• [Passage to read]:
################

When a company wants to hire a new worker, it will usually hammer out a payment plan.

Not necessarily so when it comes to hiring the chief executive officer, say compensation and succession experts. Boards of directors, which are responsible for filling the top jobs, often enter negotiations with just a sense for what they can afford, leaving them susceptible to overpayments.

"It's like going out and buying a new car" and not knowing your budget, said Dan Fairley, a Minneapolis-based vice president with the health-care group at Clark Consulting, of North Barrington, Ill. "Everybody wants a Mercedes," but not everyone can afford it, he added.

Yet it is an increasingly important issue for boards as investors place more focus on excessive compensation. Poor succession planning has been targeted as one of the main contributing factors of excessive pay in recent years. At a recent conference in Chicago, for example, former Tupperware Corp. CEO Warren Batts said: "Show me a company that does a poor job of succession planning, and I'll show you a company that probably has excessive compensation."

To mitigate the problem, some boards are adopting tally sheets to gain a clearer picture of what they can afford to pay new hires. Towers Perrin has used them in all its executive searches this year, for example, said Douglas Friske, a compensation consultant with the consulting firm. The idea: to ensure reasonable pay options are clearly defined before negotiations begin.

Tally sheets record total compensation, including severance and outstanding stock options. They can also be used to assess compensation based on different pay scenarios, such as changes in retirement plans or pay based on performance.

One recent survey -- conducted by New York compensation consulting firm Pearl Meyer & Partners, a unit of Clark Consulting -- found that roughly one-third of companies had completed a tally sheet this year. Their use thus far, however, has been mainly to assess pay for sitting executives, not incoming executives, said Mr. Fairley, who has been using tally sheets as a succession planning tool for many years.

Of course, tally sheets are just one part of the solution. Proper succession planning is a continuing process that requires companies to do more than know what they are going to pay the next person, said Mr. Fairley. The ability of a company to develop a pool of strong internal candidates is also expected to play an increasingly important role in determining how well a board is managing pay.

One reason: External candidates cost more. Companies generally have to pay 20% to 30% more than they would for an internal candidate, said Mr. Friske of Towers Perrin. That is because external candidates, who presumably already have good jobs, need a financial incentive to leave their current positions for something else. External candidates are also more likely to require employment contracts and severance pay.

While boards often want to look both internally and externally when shopping for a new leader, they need to ensure that they have given their workers the tools to compete with those on the outside, said Mr. Fairley.

Mr. Batts, the former Tupperware chief who is also an active member of a handful of corporate boards, public and private, and an adjunct professor of strategic management at the University of Chicago, said he always prefers an internal candidate to an external one. "I like the devil you know versus the devil you don't know," he said.

################

Rows on where the targets appear:
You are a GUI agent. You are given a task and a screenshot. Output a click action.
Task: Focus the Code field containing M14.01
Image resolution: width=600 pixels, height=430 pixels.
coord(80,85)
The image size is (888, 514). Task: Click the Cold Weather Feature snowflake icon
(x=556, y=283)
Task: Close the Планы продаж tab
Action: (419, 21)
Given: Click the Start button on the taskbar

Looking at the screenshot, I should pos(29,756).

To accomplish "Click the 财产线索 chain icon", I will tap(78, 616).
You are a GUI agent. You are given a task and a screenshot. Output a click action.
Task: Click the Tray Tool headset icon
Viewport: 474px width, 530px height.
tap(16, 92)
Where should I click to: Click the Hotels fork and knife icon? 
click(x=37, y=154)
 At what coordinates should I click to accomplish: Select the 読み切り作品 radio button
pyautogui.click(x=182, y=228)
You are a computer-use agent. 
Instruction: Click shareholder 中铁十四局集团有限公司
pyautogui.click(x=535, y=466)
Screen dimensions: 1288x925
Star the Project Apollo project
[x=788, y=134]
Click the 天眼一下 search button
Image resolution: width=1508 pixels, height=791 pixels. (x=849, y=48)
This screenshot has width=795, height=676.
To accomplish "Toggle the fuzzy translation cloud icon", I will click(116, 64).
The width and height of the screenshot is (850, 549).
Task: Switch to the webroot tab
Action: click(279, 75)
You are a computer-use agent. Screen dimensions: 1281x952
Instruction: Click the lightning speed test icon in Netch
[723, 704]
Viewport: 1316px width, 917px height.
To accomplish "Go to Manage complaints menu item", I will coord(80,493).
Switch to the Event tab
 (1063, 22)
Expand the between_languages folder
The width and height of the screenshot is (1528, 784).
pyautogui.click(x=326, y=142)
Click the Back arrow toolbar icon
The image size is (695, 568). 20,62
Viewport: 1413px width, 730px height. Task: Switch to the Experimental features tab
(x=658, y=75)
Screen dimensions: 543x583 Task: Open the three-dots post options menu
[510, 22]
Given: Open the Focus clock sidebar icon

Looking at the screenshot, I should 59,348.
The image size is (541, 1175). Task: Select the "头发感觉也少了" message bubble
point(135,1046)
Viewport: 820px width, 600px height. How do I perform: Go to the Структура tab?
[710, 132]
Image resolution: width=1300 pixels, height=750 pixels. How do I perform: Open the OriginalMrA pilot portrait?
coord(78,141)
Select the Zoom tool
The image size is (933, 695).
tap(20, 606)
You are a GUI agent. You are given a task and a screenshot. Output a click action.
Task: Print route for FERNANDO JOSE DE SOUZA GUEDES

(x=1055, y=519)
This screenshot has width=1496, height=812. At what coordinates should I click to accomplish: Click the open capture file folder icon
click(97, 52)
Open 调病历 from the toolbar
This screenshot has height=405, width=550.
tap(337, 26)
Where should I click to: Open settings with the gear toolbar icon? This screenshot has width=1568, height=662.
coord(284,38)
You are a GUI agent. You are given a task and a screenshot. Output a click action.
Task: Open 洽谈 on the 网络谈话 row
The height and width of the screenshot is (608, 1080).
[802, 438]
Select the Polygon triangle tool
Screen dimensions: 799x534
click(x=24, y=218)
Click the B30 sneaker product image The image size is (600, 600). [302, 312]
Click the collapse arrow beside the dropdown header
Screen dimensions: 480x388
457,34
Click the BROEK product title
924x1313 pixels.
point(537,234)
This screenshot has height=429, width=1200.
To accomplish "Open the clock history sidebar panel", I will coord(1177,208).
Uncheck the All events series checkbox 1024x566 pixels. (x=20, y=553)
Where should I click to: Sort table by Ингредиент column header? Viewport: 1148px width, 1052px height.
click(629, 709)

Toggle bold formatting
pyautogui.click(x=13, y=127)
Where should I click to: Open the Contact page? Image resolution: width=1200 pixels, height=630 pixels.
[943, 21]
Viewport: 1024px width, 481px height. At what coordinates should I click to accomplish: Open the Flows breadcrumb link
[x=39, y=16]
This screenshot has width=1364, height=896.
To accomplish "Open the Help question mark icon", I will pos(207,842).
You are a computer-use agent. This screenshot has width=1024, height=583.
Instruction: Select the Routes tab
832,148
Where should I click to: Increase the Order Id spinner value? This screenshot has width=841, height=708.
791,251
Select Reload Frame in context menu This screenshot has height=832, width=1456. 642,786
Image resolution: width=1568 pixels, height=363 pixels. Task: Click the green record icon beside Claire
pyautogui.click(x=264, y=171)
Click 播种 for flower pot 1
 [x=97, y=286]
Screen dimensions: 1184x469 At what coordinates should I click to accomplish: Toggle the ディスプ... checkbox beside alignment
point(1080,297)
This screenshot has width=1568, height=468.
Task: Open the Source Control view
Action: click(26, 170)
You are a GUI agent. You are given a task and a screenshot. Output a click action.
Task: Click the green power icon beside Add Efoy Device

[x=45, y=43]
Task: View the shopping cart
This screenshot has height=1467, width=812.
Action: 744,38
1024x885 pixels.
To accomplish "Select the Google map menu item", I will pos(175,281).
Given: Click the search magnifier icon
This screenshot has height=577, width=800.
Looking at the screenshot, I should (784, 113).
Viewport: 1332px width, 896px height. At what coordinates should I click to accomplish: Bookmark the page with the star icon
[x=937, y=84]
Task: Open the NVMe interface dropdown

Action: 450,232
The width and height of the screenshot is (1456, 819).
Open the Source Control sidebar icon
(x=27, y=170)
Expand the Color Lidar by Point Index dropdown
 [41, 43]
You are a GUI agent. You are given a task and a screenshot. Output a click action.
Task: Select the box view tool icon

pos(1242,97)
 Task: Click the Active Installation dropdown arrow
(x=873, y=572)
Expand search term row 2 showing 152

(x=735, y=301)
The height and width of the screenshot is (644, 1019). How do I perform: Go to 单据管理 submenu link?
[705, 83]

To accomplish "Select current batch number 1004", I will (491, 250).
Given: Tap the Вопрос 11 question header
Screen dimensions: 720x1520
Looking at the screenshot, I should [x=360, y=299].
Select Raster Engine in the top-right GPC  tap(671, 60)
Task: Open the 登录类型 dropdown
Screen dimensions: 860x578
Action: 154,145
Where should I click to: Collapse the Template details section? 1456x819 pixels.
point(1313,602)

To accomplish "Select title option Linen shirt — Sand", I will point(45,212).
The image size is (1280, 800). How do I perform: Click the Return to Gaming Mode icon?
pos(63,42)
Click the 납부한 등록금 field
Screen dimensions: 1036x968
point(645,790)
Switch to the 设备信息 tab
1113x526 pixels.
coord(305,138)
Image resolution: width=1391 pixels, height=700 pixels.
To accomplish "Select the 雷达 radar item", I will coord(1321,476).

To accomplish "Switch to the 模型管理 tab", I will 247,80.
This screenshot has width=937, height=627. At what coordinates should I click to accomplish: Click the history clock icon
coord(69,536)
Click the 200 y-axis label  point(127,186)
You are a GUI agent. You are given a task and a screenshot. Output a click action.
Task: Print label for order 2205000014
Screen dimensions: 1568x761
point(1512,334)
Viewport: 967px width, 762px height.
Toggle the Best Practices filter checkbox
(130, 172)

################

• [Task instructions]: According to the article on hiring chief executives, how much more do companies generally have to pay an external candidate than an internal one? This material was drawn from a separate source.

• [Worked answer]: 20% to 30% more.